A Review of COVID-19-Associated Pulmonary Aspergillosis and Mechanisms of Infection Through Oxylipins
Abstract
Invasive pulmonary aspergillosis (IPA) is the most common invasive fungal infection leading to death in severely immunocompromised patients. Aspergillus is a slow-growing pathogen capable of compromising the lung, making it easier for viruses to infect. In turn, respiratory viruses tend to cause direct damage to airway epithelium, which favors a state of immunosuppression, or reduced macrophage activity, enabling fungal invasion of tissues. There is a remarkable synergy between respiratory viruses and Aspergillus, with many examples showing how the two together exacerbate the disease process. In late 2019, when the SARS-CoV-2 pandemic began, a new pulmonary aspergillosis appeared; COVID-associated pulmonary aspergillosis, or CAPA. The nonspecific nature of CAPA symptoms coupled with a lack of adequate imaging tools to diagnose made it extremely difficult/complex to differentiate between COVID-19 pneumonias and invasive aspergillosis, impacting treatment and leading to statistically significant increases in mortality rates.
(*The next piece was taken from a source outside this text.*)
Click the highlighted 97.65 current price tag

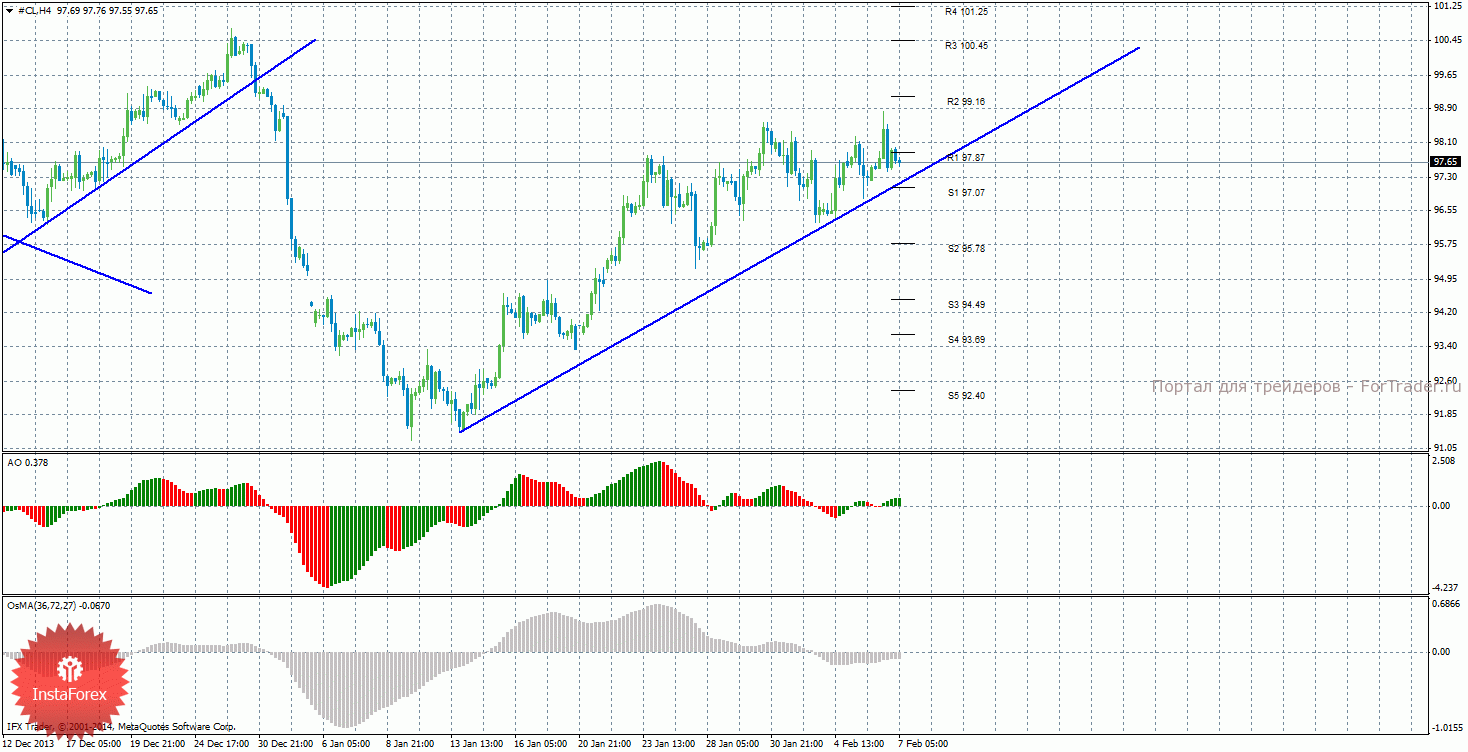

Immunosuppression, orotracheal ventilation (intubation), non-invasive ventilation, and corticosteroid use all proved to be risk factors increasing the susceptibility of patients to CAPA; preliminary statistics at the start of the COVID-19 pandemic showed that of ventilated COVID-19 patients, up to 30% were affected by CAPA. Immunosuppression, corticosteroids, and Aspergillus virulence via immunomodulators called oxylipins are intertwined in a complicated relationship that took the stage during the height of the COVID-19 pandemic.